Hayatı
Gîlân bölgesinde ve Hazar denizi çevresinde bulunan Lâhîcân şehrinde doğdu. Nesebi Şirvan’ın köklü şeyh ailelerine dayanır. Bu sebeple tasavvufla ilk irtibatı babası üzerinden gerçekleşmiştir. Menkıbeye göre gençliğinde süvariliğe heves ederek orduya katılan Ömer el-Halvetî, İlhanlı idarecilerinden Emîr Çoban’ın ordusunda savaşa giderken uğradıkları baskın sonrasında yaşadıkları sebebiyle tarikata girdi. Tarikatın silsilesinde Ahî Muhammed olarak tanınan amcası Şeyh Muhammed el-Hârizmî’nin halkasına katılan Ömer el-Halvetî, onunla birlikte Hârizm’e giderek tasavvufî terbiyesini tamamladı. Mürşidinin emriyle riyâzet ve mücâhedeye yöneldi. Dağlarda ve ağaç kovuklarında halvet ve uzlet hayatı yaşamaya başladı. Kendisine Halvetî nisbesinin atfedilmesi de kırk kere kırk günlük halvet (erbaîn) çıkarması dolayısıyladır. Hârizm’den amcası ile birlikte Lâhîcân’a dönerek Herî kasabasına yerleşen Ömer el-Halvetî, 780/1378’te Ahî Muhammed’in vefatı üzerine onun yerine geçti. Daha sonra tarikat faaliyetlerini Tebriz yakınlarında bulunan Hoy’da sürdürerek bölge idarecileriyle yakın ilişkiler geliştirdi ve bir müddet sonra Mısır’a gitmek üzere buradan ayrıldı. Kaynaklarda Mısır’a gitme gerekçesi belirtilmemektedir. Mısır’da iken çeşitli zümrelerle temasta olduğu anlaşılan Ömer el-Halvetî’nin yedi defa hacca gittiği aktarılır.
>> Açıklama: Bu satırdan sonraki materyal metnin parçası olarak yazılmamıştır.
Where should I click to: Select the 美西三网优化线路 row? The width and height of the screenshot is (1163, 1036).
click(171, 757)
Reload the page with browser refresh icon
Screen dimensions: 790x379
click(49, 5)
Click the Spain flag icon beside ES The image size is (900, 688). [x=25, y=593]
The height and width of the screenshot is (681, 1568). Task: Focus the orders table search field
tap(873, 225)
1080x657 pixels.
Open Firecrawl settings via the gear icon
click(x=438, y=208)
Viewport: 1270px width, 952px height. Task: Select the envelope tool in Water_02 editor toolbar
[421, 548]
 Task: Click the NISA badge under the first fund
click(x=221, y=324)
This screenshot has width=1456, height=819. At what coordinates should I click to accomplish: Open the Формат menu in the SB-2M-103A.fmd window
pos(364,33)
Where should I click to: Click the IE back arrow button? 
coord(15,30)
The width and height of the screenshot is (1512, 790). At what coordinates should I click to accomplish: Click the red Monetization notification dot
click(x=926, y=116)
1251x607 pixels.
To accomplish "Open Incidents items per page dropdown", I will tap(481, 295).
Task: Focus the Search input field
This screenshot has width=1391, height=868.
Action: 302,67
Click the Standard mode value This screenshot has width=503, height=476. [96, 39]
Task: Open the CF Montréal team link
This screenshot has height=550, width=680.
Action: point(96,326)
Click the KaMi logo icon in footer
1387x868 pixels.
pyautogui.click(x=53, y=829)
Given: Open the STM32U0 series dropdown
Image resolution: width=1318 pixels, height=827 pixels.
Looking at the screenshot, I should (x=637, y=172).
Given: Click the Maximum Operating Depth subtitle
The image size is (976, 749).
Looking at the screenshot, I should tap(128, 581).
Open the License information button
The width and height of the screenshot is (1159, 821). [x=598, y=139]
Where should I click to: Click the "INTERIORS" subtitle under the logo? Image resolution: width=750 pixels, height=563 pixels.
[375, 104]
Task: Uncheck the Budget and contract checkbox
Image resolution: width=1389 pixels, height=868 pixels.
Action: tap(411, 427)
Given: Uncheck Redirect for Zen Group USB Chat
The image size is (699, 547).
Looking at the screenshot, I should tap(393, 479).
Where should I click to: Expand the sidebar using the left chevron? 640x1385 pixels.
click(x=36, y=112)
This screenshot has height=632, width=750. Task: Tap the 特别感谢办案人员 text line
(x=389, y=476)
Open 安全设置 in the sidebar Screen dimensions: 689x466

Dönemin Gîlân idarecisi Sultan Üveys’in, Memlük sultanı Ferec’e elçi göndererek kendisini tekrar Herî’ye çağırmasına kadar Mısır’da yaşayan Ömer el-Halvetî, bu çağrı üzerine Tebriz bölgesine dönerek irşad faaliyetlerini burada sürdürdü. Her ne kadar bazı çalışmalarda farklı ayrıntılar öne çıkarılarak Ömer el-Halvetî Azerbaycan’ın Şamahı şehrinin Avahıl köyünde bulunan ve Pîr Ömer Sultan Ziyaretgâhı olarak bilinen mekânda defnedildiği, ayrıca doğum yerinin de burası olduğu ileri sürülmüştür. Fakat onun Tebriz’de vefat ettiği (800/1397) ve Mîr Ali Zâviyesi’nin hazîresine defnedildiği yaygın kabuldür.
Öğretisi
Hayatı ve faaliyetleri hakkındaki bilgiler daha çok menkıbe kaynaklı olan Ömer el-Halvetî, sonraki dönem tarikat uygulamalarıyla irtibatı kurularak anlatılagelmiş bir sûfîdir. Kendisinden herhangi bir yazılı metin intikal etmemesi ve yüzyıllar geçtikçe genişleyen menâkıb kültürünün de etkisiyle ona ait fikirlerin niteliğini tespit güçleşmektedir. Hakkındaki anlatılara bakıldığında ömrünün irşâd ehliyeti alıncaya kadarki döneminin halvet ve uzlet merkezli olduğu görülür. Halvet ve uzlete değer vermesinin yanı sıra kelime-i tevhîd zikrine, “esmâ-i seb’a” uygulamasına, rüya tâbir ve teviline öner vererek kalbi mâsivâdan arındırma çabalarını bu pratiklerle ilişkilendirmesi Ömer el-Halvetî’nin tasavvufî kimliğini oluşturur. Onun adı tarikat kıyafetlerine atfedilen sembolik unsurlar açısından da öne çıkar. Menkıbeye göre çeşitli motiflerle örülü tacını Hz. Peygamber’den mânen almış ve sülûkün maksatlarını sayısal olarak taçtaki dilimlerle sembolleştirmeye imkân veren bir kültür Ömer el-Halvetî ile başlamıştır. Aynı şekilde esmâ-i seb’a (Lâ ilâhe illallah, Allah, hû, hak, hay, kayyûm, kahhâr) fikri ve uygulaması tarikat kültüründe Ömer el-Halvetî’ye atfedilir ki bu uygulama Halvetîlik dışındaki bazı tarikatlarca da benimsenmesiyle dikkat çeker. Ondan aktarılan sözler daha çok tarikat müntesiblerine nasihat nitelikli olup bazıları ilk dönem sûfîlerine ait şöhretli beyanların herhangi bir yorum ilave edilmeksizin tekrar edilmesinden ibarettir. Ömer el-Halvetî’nin silsilesi, amcası Ahî Muhammed kanalıyla İbrâhim Zâhid-i Geylânî’ye nisbet edilen silsile ile birleşir. Söz konusu silsile İbrâhim Zâhid-i Geylânî’nin halifesi Safiyyüddin Erdebîlî’de Safeviyye, Ömer el-Halvetî’de Halvetiyye tarikatına dönüşmüştür. Silsile Ahî Mîrem, Hacı İzzeddin Türkmânî ve Sadreddîn-i Hıyâvî gibi isimlerle devam ederek tarikatın ikinci pîri kabul edilen Seyyid Yahyâ-yı Şirvânî’ye ulaşır.